On Nov 13, 2008, at 11:51 AM, Ean Schuessler wrote:
----- "David E Jones" <[EMAIL PROTECTED]> wrote:
I don't believe I've ever been in favor of enforcing a rule requiring
new features to be accompanied by automated tests. In fact, I think
I've spoken/written against that a number of times.
Like you say, this may reduce contributions. The bigger issue with a
community-driven project is that people are motivated by a small
number of things:
1. what they or their clients need (strong)
2. social pressure from others in the community (semi-strong)
3. desire for recognition (fairly weak)
4. desire to create something good/new (fairly weak)
I don't think we should underestimate the fact that developing good
tests is as distinct a skill set as writing good database code or
understanding concurrent programming. One very tough problem about
required tests would be that many people simply don't have
experience with Selenium or any of the other test frameworks. This
is probably especially true as you get into more rarified skill
sets. Certainly there will be a few unusual people who feel they can
master everything but many people tend to specialize.

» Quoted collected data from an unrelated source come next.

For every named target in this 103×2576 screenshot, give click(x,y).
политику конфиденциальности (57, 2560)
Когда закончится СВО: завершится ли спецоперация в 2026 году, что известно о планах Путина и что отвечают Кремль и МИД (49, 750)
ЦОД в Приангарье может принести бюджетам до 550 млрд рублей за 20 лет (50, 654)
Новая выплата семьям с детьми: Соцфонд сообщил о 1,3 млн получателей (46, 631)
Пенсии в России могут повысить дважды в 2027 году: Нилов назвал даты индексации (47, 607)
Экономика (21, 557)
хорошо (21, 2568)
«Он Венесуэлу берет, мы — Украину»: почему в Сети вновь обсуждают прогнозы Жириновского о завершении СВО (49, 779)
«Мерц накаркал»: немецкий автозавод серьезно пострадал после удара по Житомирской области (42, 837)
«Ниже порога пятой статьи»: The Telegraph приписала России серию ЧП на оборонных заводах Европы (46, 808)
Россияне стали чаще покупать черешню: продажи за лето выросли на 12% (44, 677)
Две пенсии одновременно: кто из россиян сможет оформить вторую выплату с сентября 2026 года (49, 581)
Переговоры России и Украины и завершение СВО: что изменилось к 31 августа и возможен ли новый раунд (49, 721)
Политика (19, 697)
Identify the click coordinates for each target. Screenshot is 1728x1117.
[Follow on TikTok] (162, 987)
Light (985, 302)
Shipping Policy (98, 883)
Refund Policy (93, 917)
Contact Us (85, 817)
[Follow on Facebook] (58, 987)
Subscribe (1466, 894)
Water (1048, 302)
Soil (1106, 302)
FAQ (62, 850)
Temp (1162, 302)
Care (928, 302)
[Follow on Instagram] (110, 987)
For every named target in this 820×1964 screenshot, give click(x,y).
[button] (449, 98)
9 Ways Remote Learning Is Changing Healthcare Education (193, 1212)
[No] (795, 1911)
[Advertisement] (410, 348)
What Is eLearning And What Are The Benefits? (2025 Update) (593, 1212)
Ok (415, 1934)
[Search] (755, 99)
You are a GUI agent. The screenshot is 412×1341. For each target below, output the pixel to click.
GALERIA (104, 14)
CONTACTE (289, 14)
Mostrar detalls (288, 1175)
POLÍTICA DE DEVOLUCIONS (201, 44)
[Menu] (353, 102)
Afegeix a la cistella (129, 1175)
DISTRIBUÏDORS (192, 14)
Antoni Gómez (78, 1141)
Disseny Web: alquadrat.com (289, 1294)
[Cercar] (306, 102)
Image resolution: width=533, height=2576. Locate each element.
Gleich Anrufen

Thanks Ean, that's a very good point.
Maybe we could have testing play a more central and public role in
the project? Try and turn testing into an area that gets you instant
recognition? Also, maybe we can look for users that have more of an
interest in testing (ie. customers) and get them more involved in
core platform testing?
I'm imagining tests coming from 3 main sources:
1. people who want OFBiz to work a certain way, because that is what
they or their clients need (or want)
2. people who are just interested in QA and testing and would rather
work on that
3. those who get involved with an effort to define some requirements
and designs for OFBiz, and create automated tests according to those
(I've just started working on this, there's a new space on
docs.ofbiz.org where I'm putting stuff and I'll be writing some intro
emails about it hopefully soon, it's basically what I'm working on
today)
Especially as we get more tools in place I hope to see more pressure
on the mailing list where people are answering questions and comments
with "great, write an automated test!". I think this is along the same
lines you're thinking of. Actually, it could start right now. We have
great tools for writing service level tests, and in fact if someone
was bored they could even work on resolving some of the data
dependency problems that exist in those tests now.
Anyway, I agree. Tests need to be a more day-to-day part of the
project with recognition for having done them, and social pressure to
do them as well.
At the conference there were a bunch of people who are doing lots of
stuff based on OFBiz but have only contributed on a limited basis, or
not really at all. I was wondering if they might be interested in
participating in this way (ie for testing) and might actually be more
interested in that than in other types of contributions.